Python (elasticsearch-py)

# Names only
indices = es.cat.indices(h="index", format="json")
names = [i["index"] for i in indices]

# Full metadata
all_indices = es.indices.get(index="*")

JavaScript (@elastic/elasticsearch)

const { body } = await client.cat.indices({ h: 'index', format: 'json' })
const names = body.map(i => i.index)

curl + jq

curl -s "$ES/_cat/indices?format=json" | jq -r '.[].index'

Common Listing Patterns

Find indices missing replicas

GET /_cat/indices?v&h=index,rep&format=json

Filter the result for "rep": "0".

Find oversized indices (likely candidates for shrinking, rollover, or splitting)

GET /_cat/indices?v&s=pri.store.size:desc&bytes=gb&h=index,pri,pri.store.size

Find unhealthy indices

GET /_cat/indices?v&health=red
GET /_cat/indices?v&health=yellow

A yellow health on a single-node development cluster is normal (replicas are unassigned because there is no second node to place them on). On a multi-node production cluster, yellow or red means action is required.

Find indices without an ILM policy

There is no built-in flag for this. The pattern is to compare GET /<pattern>/_settings against the policies you expect, or to use the ILM explain API:

GET /<pattern>/_ilm/explain

Any index where managed: false is not under ILM management.

Performance Caveats

  • _cat/indices reads cluster state plus shard stats. On clusters with tens of thousands of indices, it can take many seconds. Cache the output if you are calling it repeatedly.
  • include_unloaded_segments=true queries underlying frozen storage and is slower than the default.
  • GET /* returning all mappings for every index can be megabytes of payload on a large cluster. Restrict by pattern wherever you can.

How Pulse Helps With Index Inventories

Listing indices is the easy part; knowing which indices on a real cluster are oversized, missing replicas, missing ILM coverage, holding stale data, or quietly burning disk is the hard part. Pulse continuously inventories Elasticsearch and OpenSearch clusters and surfaces the indices that need attention: index-size outliers, indices without ILM, indices on the wrong tier, and orphan indices no application is reading from. Teams running Pulse stop having to write ad-hoc _cat/indices queries to answer "what do we have?". Connect your cluster to Pulse and let the inventory work happen automatically.

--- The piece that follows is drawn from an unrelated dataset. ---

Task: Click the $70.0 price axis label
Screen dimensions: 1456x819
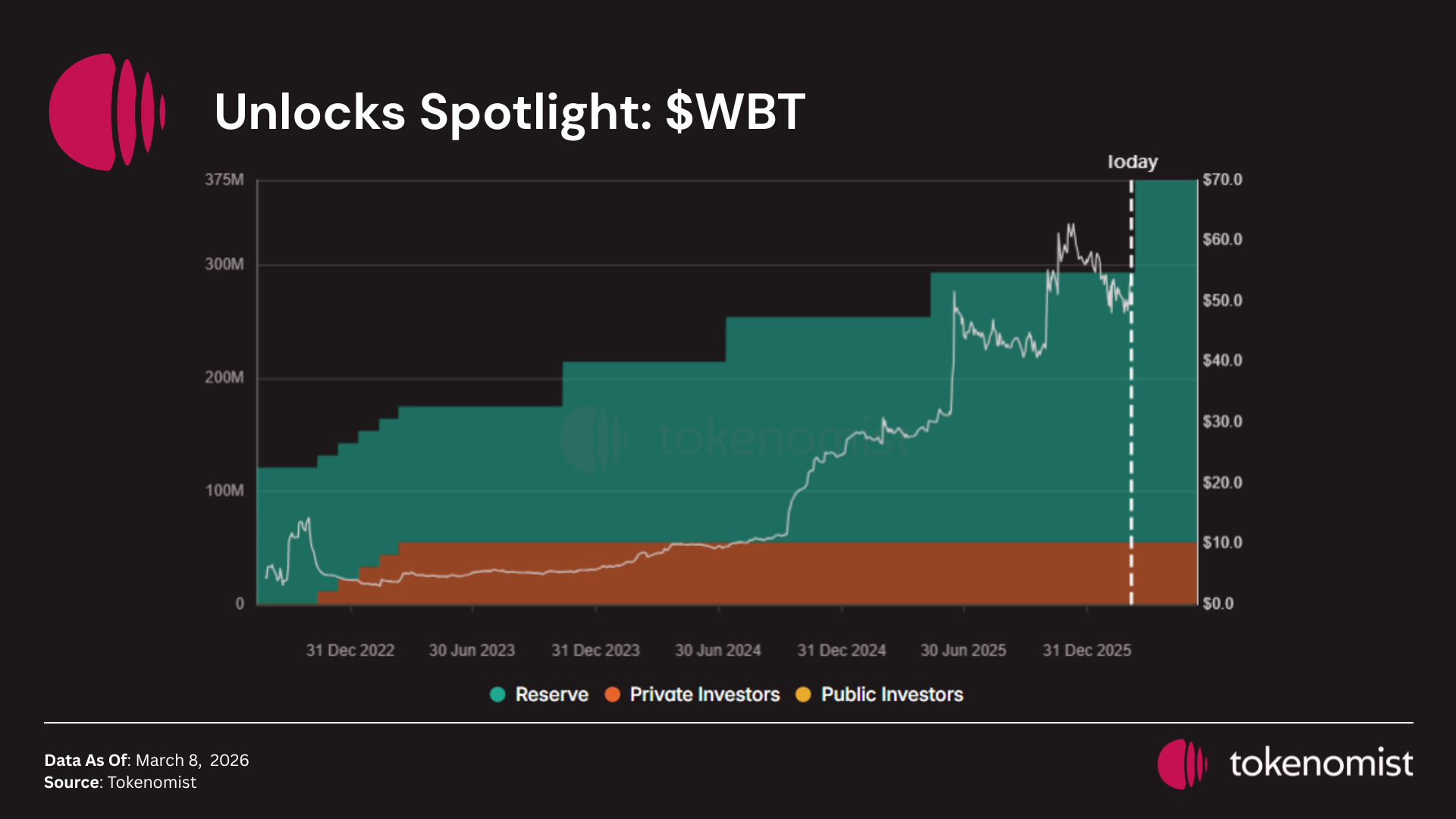Action: [x=1222, y=180]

Frequently Asked Questions

Q: How do I see just the names of all indices?

GET /_cat/indices?h=index

This returns one index name per line.

Q: How do I list indices in a specific date range?

If your index naming includes dates (logs-2026-05-13), use a wildcard:

GET /_cat/indices/logs-2026-05-*

For more precise queries, list by creation date with the JSON form:

GET /_cat/indices?h=index,creation.date.string&format=json&s=creation.date:desc

Q: Why does _cat/indices not show my .kibana indices?

By default, hidden and system indices are excluded. Add ?expand_wildcards=all.

Q: How can I list indices sorted by size?

GET /_cat/indices?v&s=store.size:desc&bytes=gb

pri.store.size is the primary-only size; store.size includes replicas.

Q: Is there a difference between _cat/indices and GET /_aliases?

Yes. _cat/indices lists indices and their stats. GET /_aliases lists alias-to-index mappings. An alias is not an index, so an alias name will not appear in _cat/indices directly, only the underlying indices will.

Q: Can I list closed indices?

Yes:

GET /_cat/indices?expand_wildcards=closed

Closed indices show with status close and have no document or storage stats.